[Supplied material]
** start **

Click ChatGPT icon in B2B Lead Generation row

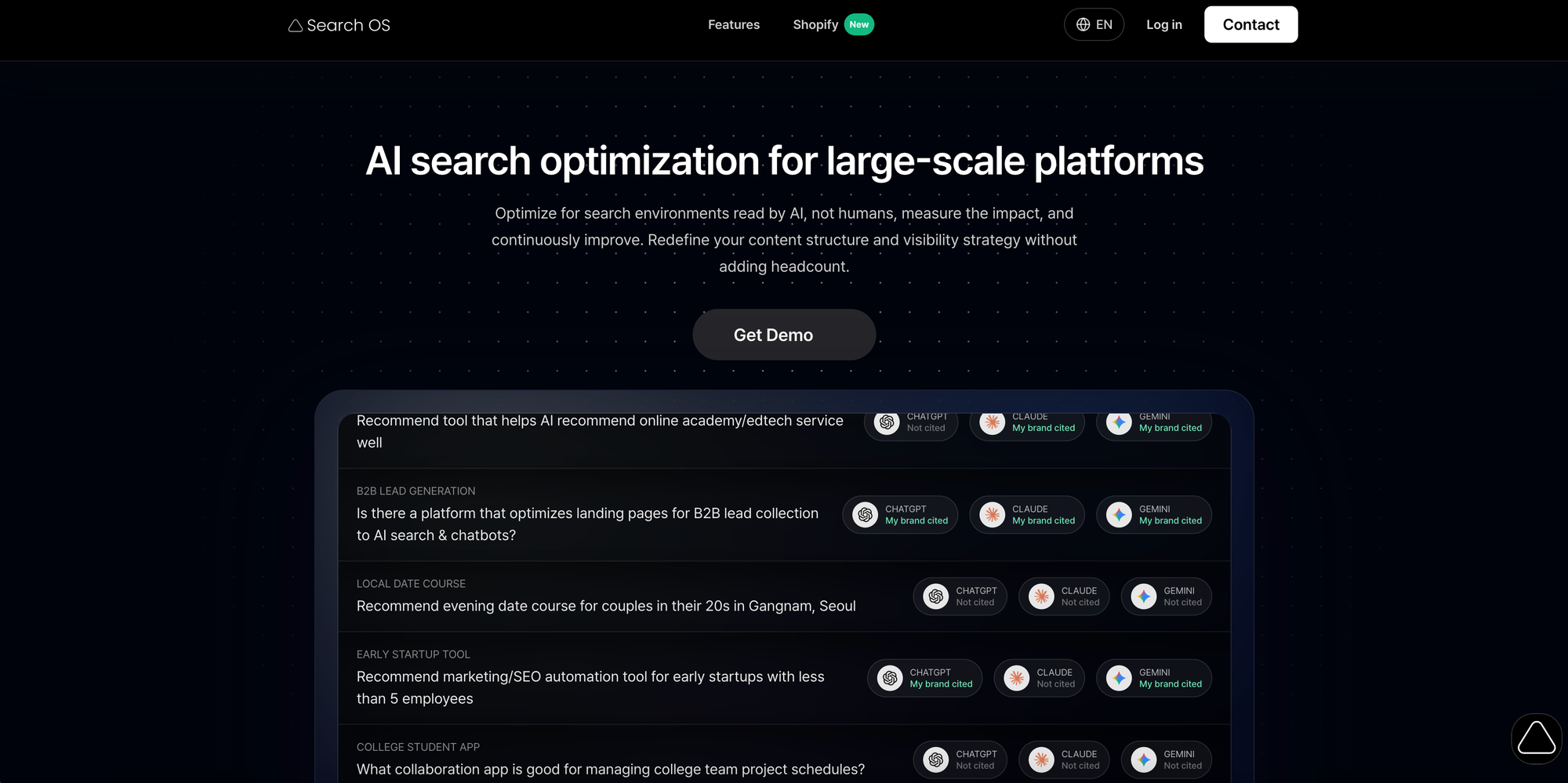[865, 515]
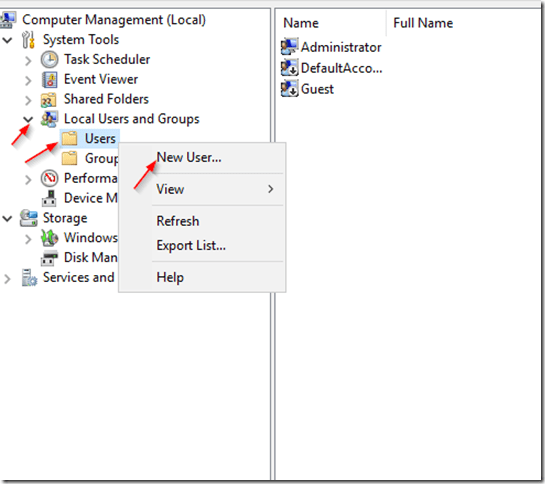Click the Local Users and Groups icon
Screen dimensions: 545x484
point(49,119)
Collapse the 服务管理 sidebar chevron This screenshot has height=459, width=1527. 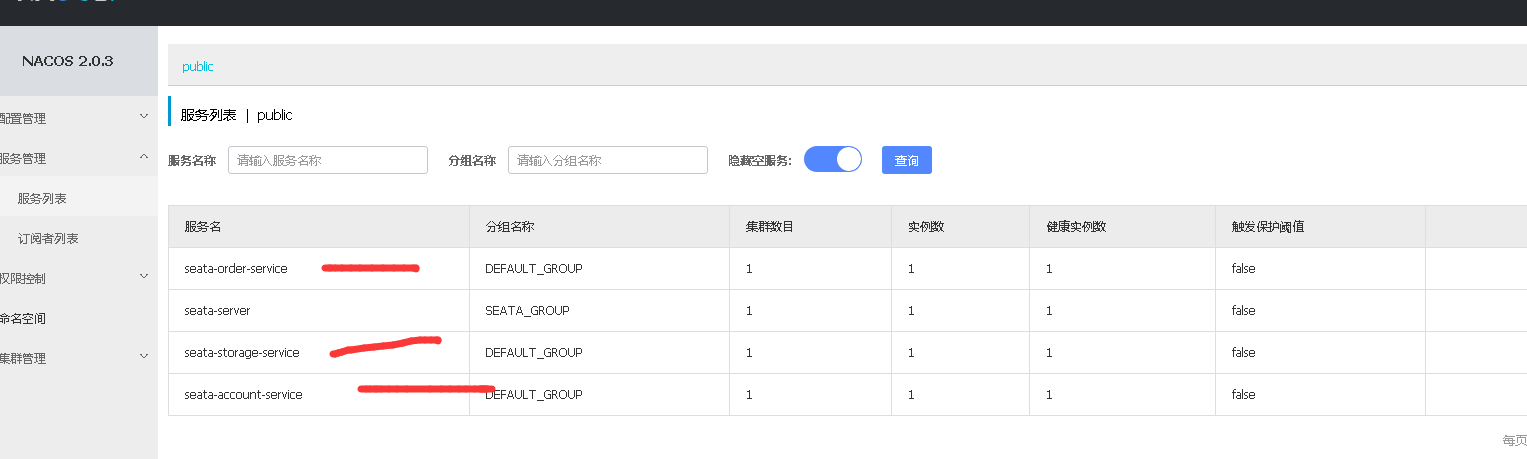point(144,157)
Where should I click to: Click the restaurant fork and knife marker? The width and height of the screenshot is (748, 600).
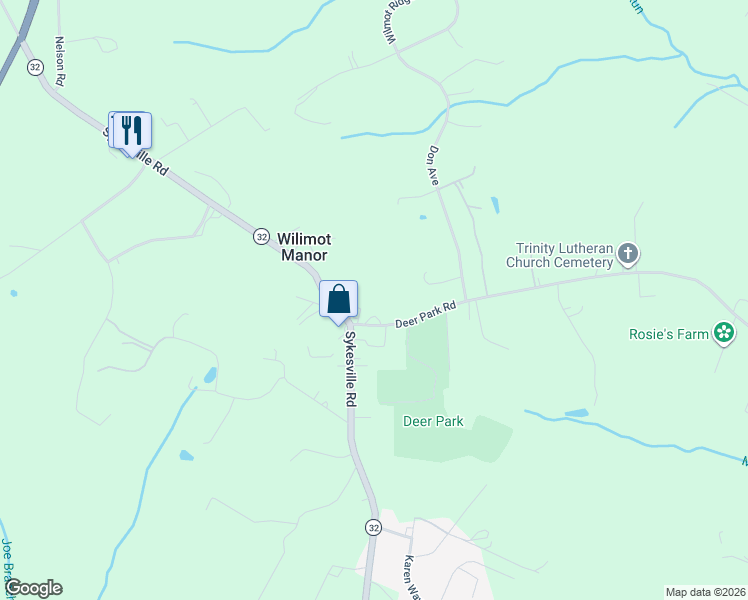click(x=132, y=131)
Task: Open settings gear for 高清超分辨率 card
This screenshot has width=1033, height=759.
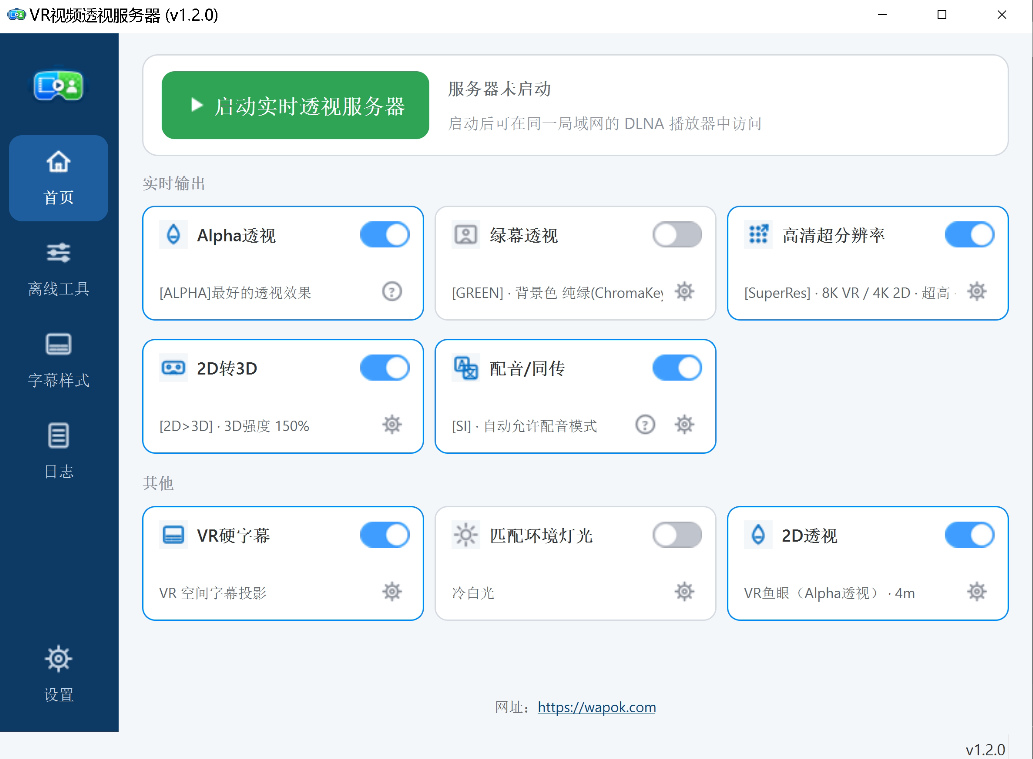Action: pyautogui.click(x=977, y=291)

** end **

[Goal of the exercise]
Express the material above as a Markdown table with the columns "Entry" and "Content," giving each line its own numbered row and omitting blank lines. Begin at the line that has "Task: Open settings gear for 高清超分辨率 card", continue through the end of the material, and leave the pictures out.

[Full answer]
| Entry | Content |
|---|---|
| 1 | Task: Open settings gear for 高清超分辨率 card |
| 2 | This screenshot has width=1033, height=759. |
| 3 | Action: pyautogui.click(x=977, y=291) |